O GLOBO, 12/02/2005

ENTENDENDO OS RESULTADOS FISCAIS DO BRASIL

Joaquim Vieira Ferreira Levy

 

O Tesouro Nacional acompanha com interesse o debate sobre temas fiscais que vem amadurecendo no país. Fico particularmente satisfeito com o argumento da oposição, em particular as manifestações recentes do economista José Roberto Affonso, de que grande parte da melhora do desempenho fiscal recente se deveu ao menor pagamento de juros, em particular pelos estados e municípios. Isto é exatamente o que o governo federal sempre procurou fazer acontecer. A motivação para aumentar o resultado primário é criar as condições para a conta dos juros diminuir ao longo do tempo.

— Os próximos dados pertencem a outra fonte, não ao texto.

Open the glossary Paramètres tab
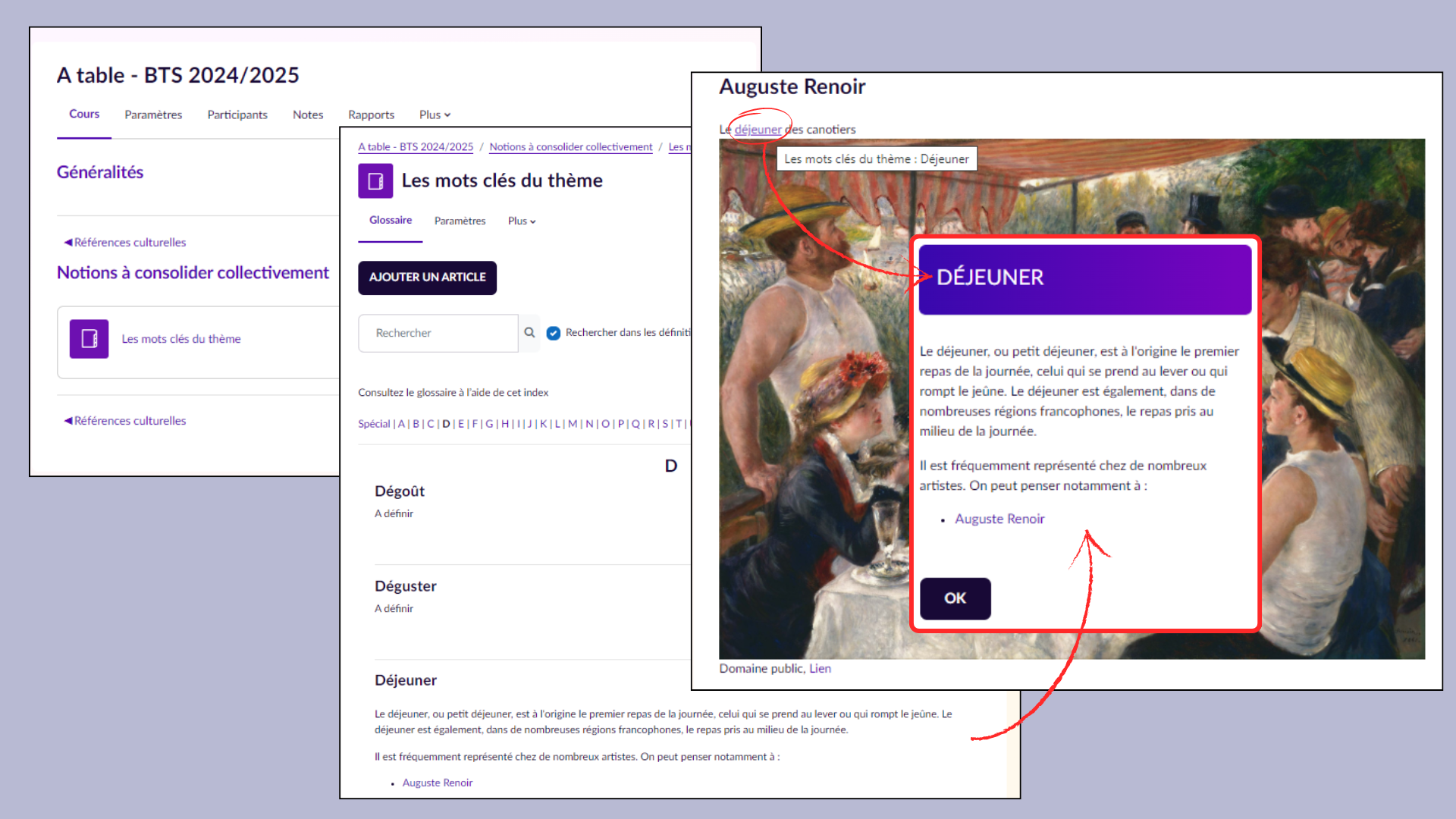pos(460,221)

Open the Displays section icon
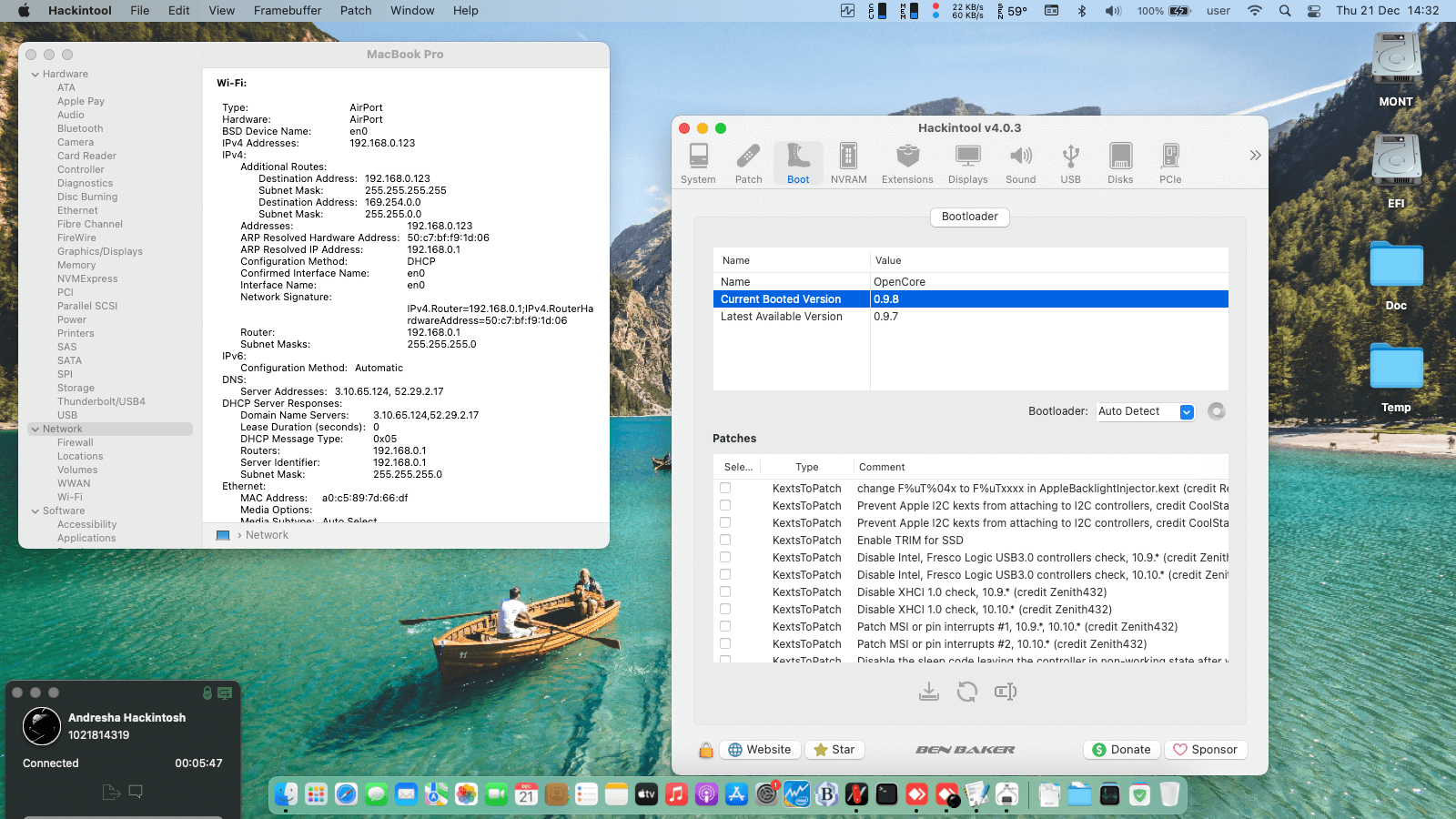[967, 162]
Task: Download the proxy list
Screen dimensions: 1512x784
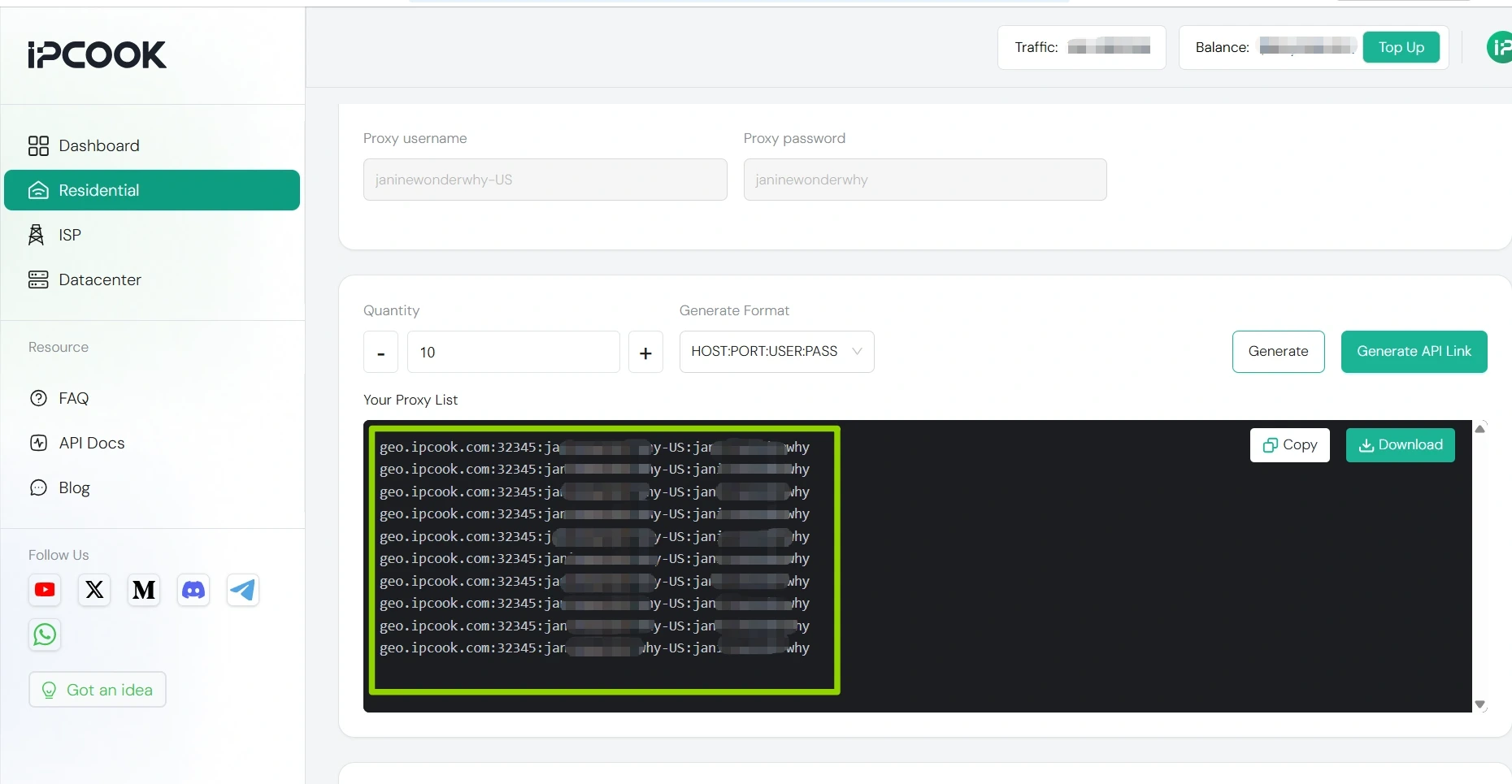Action: [x=1400, y=444]
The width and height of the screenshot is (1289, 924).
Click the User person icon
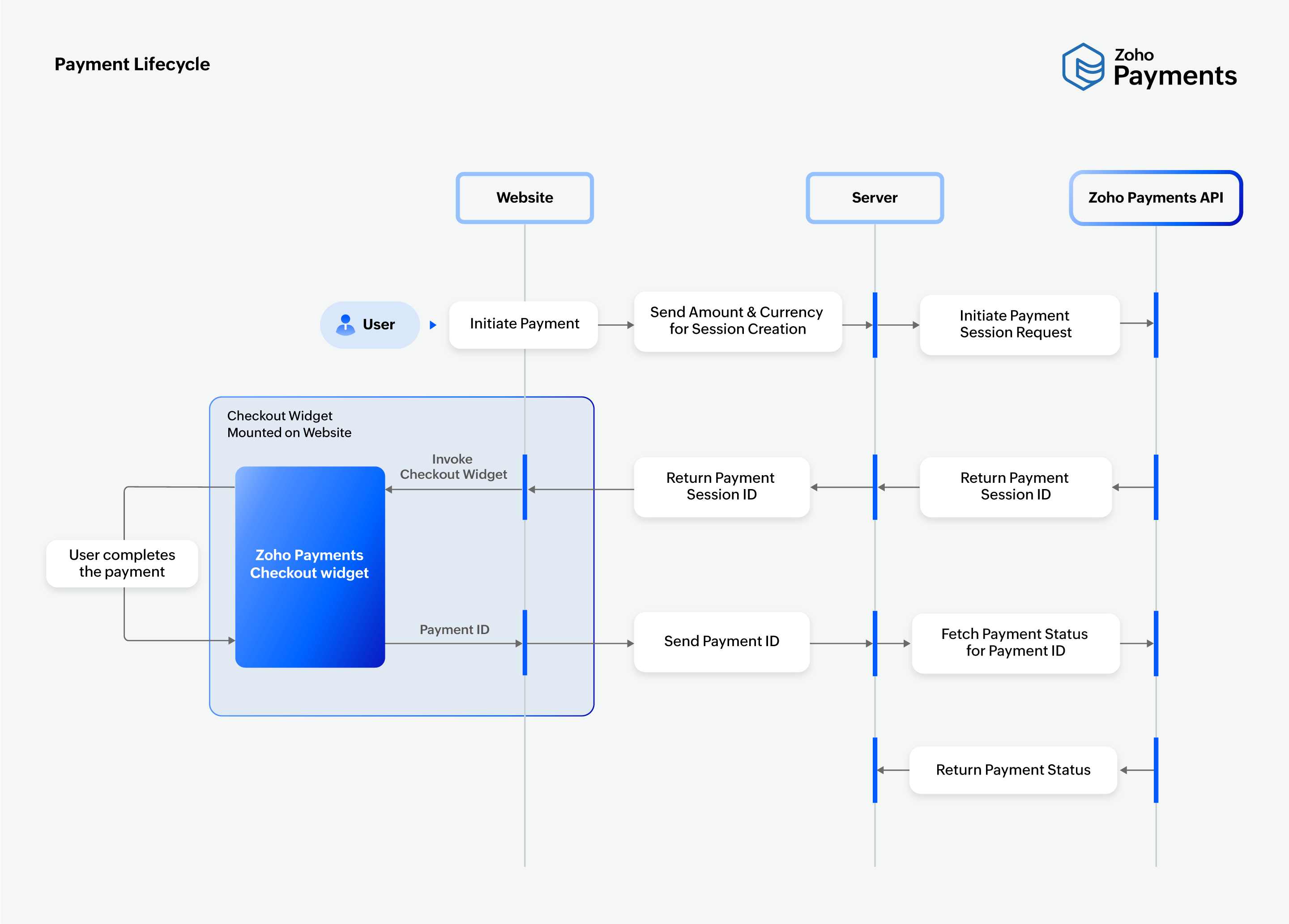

Isto já está acontecendo e é ótimo que a oposição sublinhe isso, até como contraponto à discussão um pouco estéril sobre a Selic nossa de cada dia.

De um lado, os juros reais de médio prazo — que são aqueles que importam ao investidor, que vai querer saber a taxa interna de retorno do seu empreendimento — caiu em torno de 30% desde o governo passado. O prêmio acima da inflação pedido nos títulos de médio prazo do governo caiu aproximadamente 11,5% ao ano para aproximadamente um valor em torno de 8% ao ano de 2002 para cá. Isso torna uma gama enorme de projetos que eram inviáveis há quatro anos atraentes daqui para a frente. É assim que o investimento aumenta e a economia cresce. A chave dessa melhora, é claro, é o compromisso fiscal do governo. É saber que o governo está sendo sério com relação à dívida pública e aos gastos, e que tem resultados para mostrar. A relação dívida/PIB, por exemplo, caiu dramaticamente desde 2002.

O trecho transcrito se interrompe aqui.